**Records supplied**
━━━━
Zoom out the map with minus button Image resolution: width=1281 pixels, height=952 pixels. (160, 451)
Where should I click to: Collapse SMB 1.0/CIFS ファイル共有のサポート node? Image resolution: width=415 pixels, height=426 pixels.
━━━━
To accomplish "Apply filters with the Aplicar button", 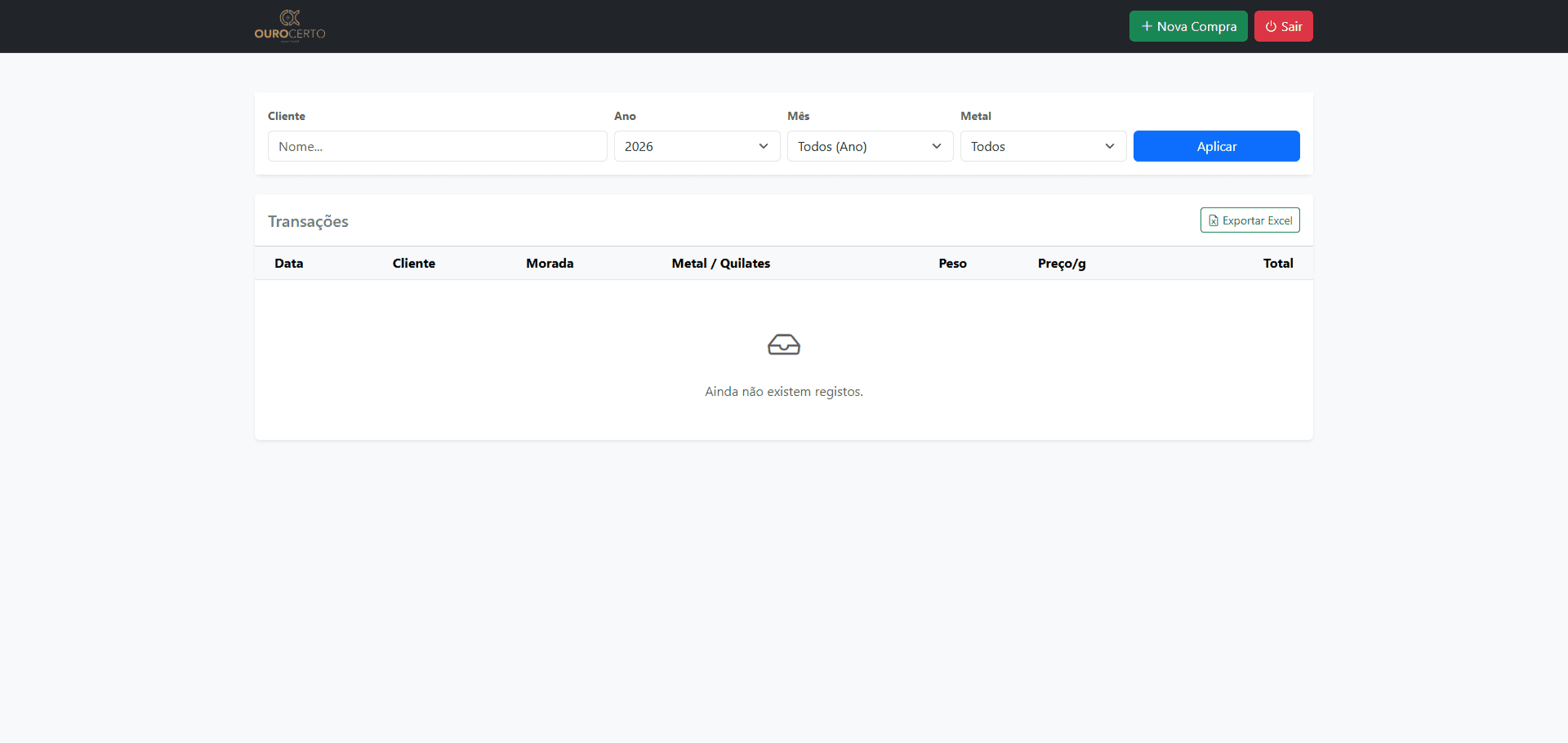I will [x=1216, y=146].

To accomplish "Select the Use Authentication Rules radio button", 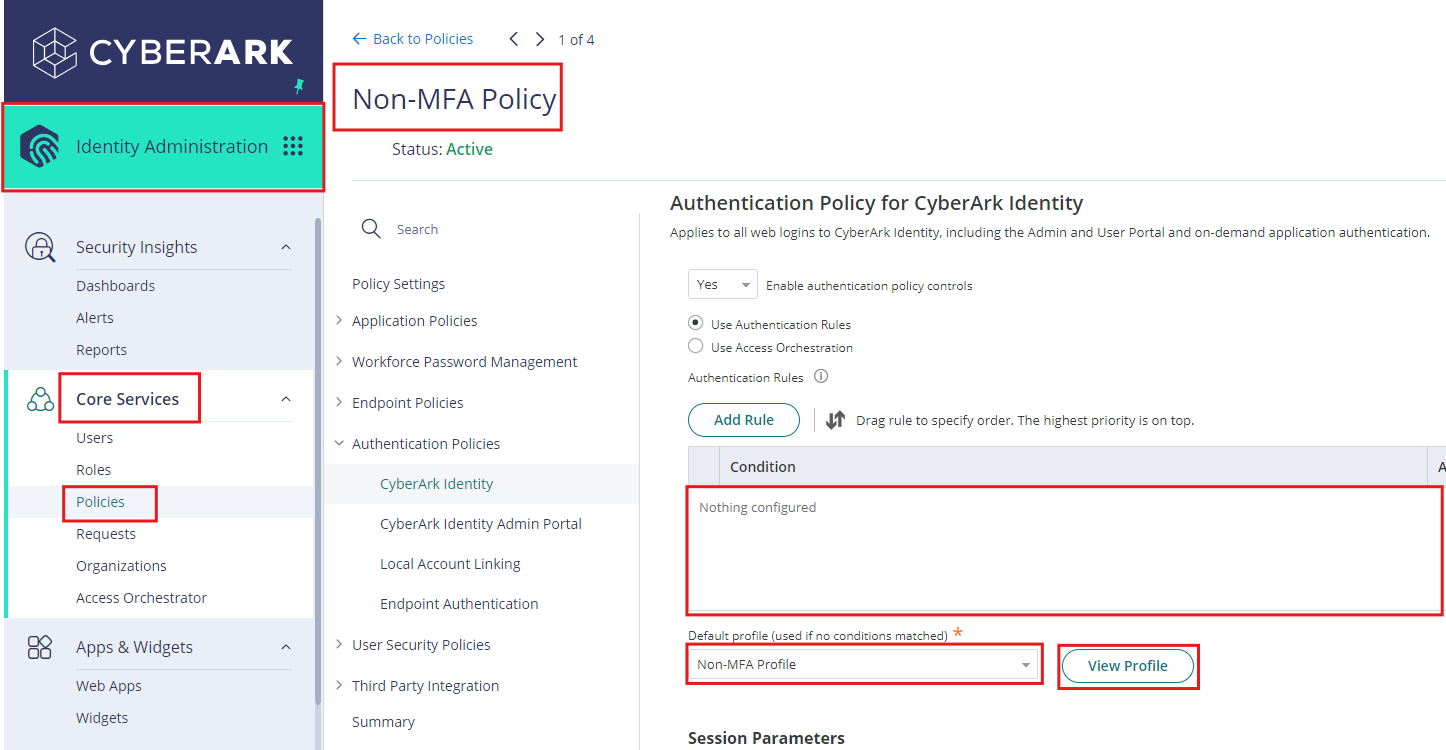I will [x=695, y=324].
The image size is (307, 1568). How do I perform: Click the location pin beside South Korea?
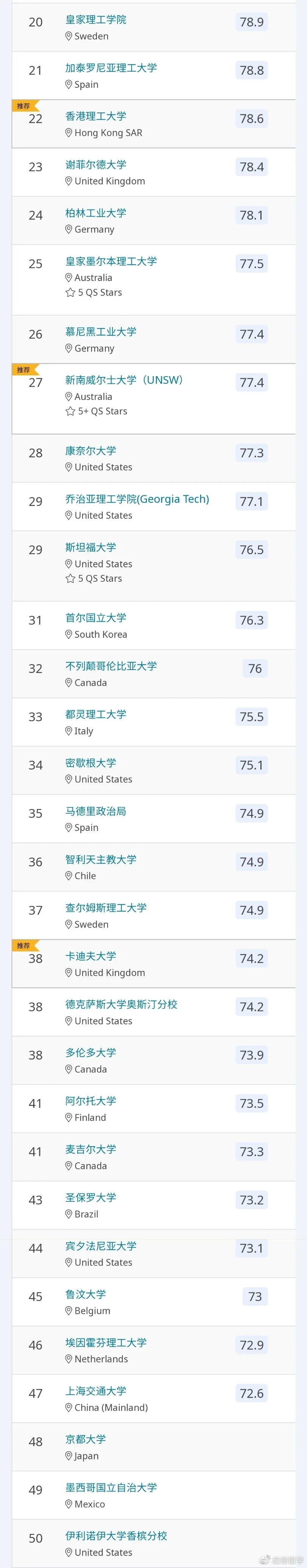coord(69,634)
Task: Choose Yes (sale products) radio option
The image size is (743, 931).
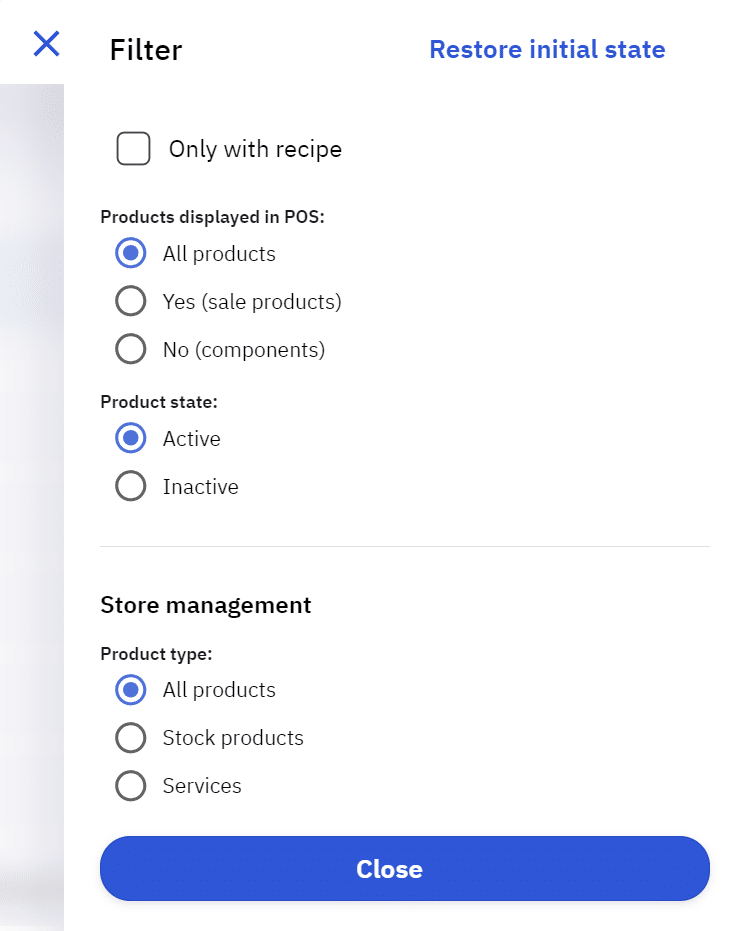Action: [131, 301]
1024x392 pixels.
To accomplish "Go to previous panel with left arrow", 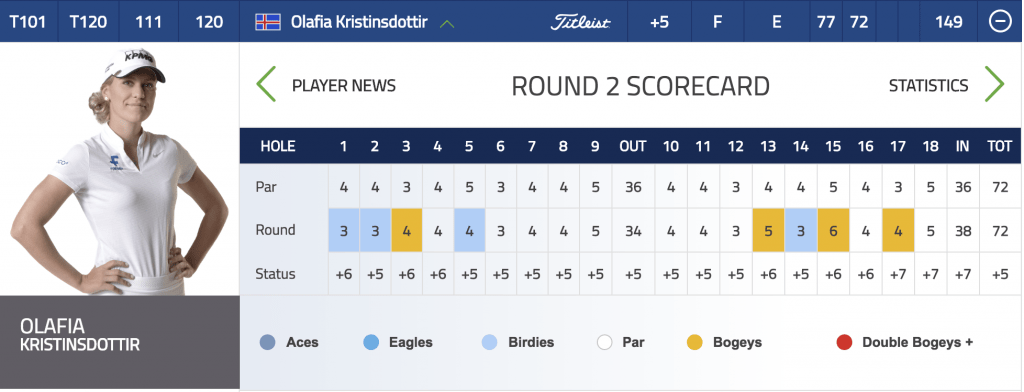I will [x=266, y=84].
━━━━
**Goal of the exercise**
Could you rewrite the listing lines between the line holding "Zoom out the" and the line holding "Where should I", inclusive, with "Image resolution" changed to "Screen size" and everything else kept the same?

**Answer to the exercise**
Zoom out the map with minus button Screen size: width=1281 pixels, height=952 pixels. (160, 451)
Where should I click to: Collapse SMB 1.0/CIFS ファイル共有のサポート node? Screen size: width=415 pixels, height=426 pixels.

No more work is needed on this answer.